My mother, Markie, lay for hours on a stretcher in the hall outside the emergency room, waiting for a referral for treatment from the doctor who never came. It seems so unfair to pass away on “diversion” from the bigger, better hospital. That is the term hospitals use for turning a patient away due to overcrowding in the ER. Or perhaps it was because she had no insurance. It didn’t matter. We got there too late after the doctor’s call. By 2:30 a.m. she was gone. It was Marathon Day, Boston, April 16, 2002.
Markie was very sick anyway, but having to leave this world on a stretcher outside a treatment room seemed a sorry end to a long, mostly reclusive, sad life. She left behind three children whom she did not raise and who were as confused by her in death as they were by her in life. But even in illness, and mental illness, on her death bed and throughout her life, Markie Byron Roberts had style. In the end she went quietly, politely, and silently to the other side leaving us to wonder what her life, and our lives, might have been like if she had been with us all along.
My name is Diana. I was named for my mother’s youngest sister, Diana Byron, whom my mother said was murdered at the age of 25. I am Diana Byron Roberts. I am the oldest of my deceased mother’s three children-four if you count the miscarriage she had between me and my next younger brother, George.
My youngest brother, Cameron, stood next to our mother’s lifeless head, weeping silently. My daughter, Page, was there, holding strong because she knew her mother did not know what or how to feel. George, the middle brother, was not there because he could never be in places where emotions might open up a floodgate of childhood memories. I briefly touched the hair and patted the face of the woman who brought me into this world. But I could not cry for the woman who never raised me.

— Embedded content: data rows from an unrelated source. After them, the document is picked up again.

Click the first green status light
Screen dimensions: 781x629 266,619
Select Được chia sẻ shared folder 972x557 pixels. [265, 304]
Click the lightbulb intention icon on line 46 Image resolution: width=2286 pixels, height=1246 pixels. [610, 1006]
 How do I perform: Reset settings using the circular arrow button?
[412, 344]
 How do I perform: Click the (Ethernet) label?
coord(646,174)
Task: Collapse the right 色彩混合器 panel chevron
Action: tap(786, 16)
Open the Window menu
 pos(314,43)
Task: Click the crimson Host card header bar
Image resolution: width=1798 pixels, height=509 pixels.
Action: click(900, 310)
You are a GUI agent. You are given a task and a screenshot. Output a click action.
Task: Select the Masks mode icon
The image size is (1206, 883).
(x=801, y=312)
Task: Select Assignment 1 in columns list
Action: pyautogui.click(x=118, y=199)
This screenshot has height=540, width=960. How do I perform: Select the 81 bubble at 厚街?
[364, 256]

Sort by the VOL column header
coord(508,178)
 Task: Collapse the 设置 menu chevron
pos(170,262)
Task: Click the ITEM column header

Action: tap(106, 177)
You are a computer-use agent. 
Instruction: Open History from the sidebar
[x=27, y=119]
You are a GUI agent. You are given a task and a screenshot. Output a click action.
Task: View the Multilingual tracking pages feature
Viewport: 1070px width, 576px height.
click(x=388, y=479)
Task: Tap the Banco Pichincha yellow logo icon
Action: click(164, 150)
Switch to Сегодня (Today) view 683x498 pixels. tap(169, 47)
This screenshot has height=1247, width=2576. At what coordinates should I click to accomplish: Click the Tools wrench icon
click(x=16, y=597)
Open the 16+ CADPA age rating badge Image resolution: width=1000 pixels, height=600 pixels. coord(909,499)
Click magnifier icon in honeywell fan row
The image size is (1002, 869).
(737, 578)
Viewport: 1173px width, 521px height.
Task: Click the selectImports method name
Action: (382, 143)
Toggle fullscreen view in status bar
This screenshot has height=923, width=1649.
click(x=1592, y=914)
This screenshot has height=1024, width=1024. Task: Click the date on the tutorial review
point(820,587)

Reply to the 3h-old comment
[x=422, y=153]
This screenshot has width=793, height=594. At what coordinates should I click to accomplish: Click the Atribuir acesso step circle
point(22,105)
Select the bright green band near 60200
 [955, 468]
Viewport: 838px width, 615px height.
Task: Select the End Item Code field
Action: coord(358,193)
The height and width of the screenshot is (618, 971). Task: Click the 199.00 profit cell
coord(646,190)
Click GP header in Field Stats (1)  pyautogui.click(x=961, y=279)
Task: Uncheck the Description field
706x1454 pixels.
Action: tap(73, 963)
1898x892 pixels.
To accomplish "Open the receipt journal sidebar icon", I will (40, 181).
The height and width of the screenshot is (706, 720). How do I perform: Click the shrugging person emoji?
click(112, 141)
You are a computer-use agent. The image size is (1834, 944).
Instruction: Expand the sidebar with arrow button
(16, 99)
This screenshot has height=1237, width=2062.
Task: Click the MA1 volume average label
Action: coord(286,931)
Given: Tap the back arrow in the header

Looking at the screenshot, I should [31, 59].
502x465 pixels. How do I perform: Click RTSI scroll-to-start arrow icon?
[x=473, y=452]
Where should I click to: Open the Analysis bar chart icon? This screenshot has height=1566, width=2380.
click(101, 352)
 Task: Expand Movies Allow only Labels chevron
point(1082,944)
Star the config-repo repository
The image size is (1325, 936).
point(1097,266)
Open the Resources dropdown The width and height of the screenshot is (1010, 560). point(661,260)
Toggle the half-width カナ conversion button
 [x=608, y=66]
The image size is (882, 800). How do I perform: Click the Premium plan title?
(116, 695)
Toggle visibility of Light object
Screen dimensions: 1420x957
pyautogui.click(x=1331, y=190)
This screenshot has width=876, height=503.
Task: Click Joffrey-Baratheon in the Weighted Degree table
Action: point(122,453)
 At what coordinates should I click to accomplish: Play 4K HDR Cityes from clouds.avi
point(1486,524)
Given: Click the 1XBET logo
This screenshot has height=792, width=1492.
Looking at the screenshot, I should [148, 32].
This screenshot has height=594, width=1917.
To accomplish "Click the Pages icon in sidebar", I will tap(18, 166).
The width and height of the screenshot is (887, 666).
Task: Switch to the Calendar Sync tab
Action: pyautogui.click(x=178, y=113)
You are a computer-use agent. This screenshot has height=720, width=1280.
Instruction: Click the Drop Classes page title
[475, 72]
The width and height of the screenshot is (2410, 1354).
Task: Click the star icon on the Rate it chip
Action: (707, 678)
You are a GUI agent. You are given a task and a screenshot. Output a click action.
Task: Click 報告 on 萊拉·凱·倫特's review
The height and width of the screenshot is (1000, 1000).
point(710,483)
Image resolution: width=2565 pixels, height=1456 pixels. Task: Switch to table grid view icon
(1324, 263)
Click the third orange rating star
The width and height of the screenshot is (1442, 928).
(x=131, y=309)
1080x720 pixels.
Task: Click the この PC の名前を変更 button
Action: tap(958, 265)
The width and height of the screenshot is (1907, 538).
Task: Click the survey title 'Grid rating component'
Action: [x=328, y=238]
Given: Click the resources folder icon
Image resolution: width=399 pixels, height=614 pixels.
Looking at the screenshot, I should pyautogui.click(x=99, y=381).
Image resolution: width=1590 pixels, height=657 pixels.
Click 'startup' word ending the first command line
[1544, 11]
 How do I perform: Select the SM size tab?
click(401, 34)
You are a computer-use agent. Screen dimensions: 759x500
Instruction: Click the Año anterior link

There we were huddled together in a semi-private room next to someone who was comatose but not dead, at least not yet. Her face, barely visible above the stained white sheet and pale blue blanket, was the same color as Markie’s bloodless blanched face. Ironic that in death Markie looked the same now as she did in life. Her face in life, always covered in white, white, white talcum powder, now in death seemed unchanged and inscrutable as that of a porcelain doll.
As if by design, the walls of the Needham Deaconess Hospital also matched the skin color of the two patients in the double room. Except that the walls were peeling in many places, exposing plaster and iron pipes in some cases. Off and on I wondered about how my mother’s face would peel underground and if the worms would render her pock marked and wrinkled like the decaying walls of the hospital.
The hospital in the early morning was completely quiet except for the sound of TVs left on by night nurses and the occasional beep of a bedside monitor. I felt as if I could hear IVs dripping everywhere, mocking the silence all around me.
A nurse’s aide came by to close the curtains around Markie’s bed to shield her roommate from what had just occurred. She told us we could stay as long as we needed to. I kept thinking that’s what Markie did: she stayed as long as she needed to. Eighty-five years was a long time on earth for a woman who had been committed six times to mental institutions since her teens and had endured 36 shock treatments, none of her own choosing.
In the last days she talked about wanting to join our father George up in heaven. This was the last will and testament of a woman who claimed the biggest accomplishment in life was divorcing her husband not once but twice. That and avidly maintaining what she called a healthy disbelief in God. So what exactly did she really do with her time on this planet? She did not spend it much with me.
Several days before her death I sensed it was time to steal an afternoon from work to drive to Needham to visit her and to begin hospice care. I came with flowers and a smile, although inside I was very anxious about what was happening. The sun was shining through the curtainless window which was open, allowing in the fresh spring air. There would be a great start for the Boston Marathon tomorrow. Only later would I remember her parting words to me.
The nurse came by again, this time to say we could stay as long as we wanted. I could not wait to leave. I did not need to stay any longer. I left the room first and the others followed. The sun would soon be up and the Boston Marathon would begin in Hopkinton. I wished I could be running the 26 mile race that day instead of having to face arrangements for my mother’s farewell.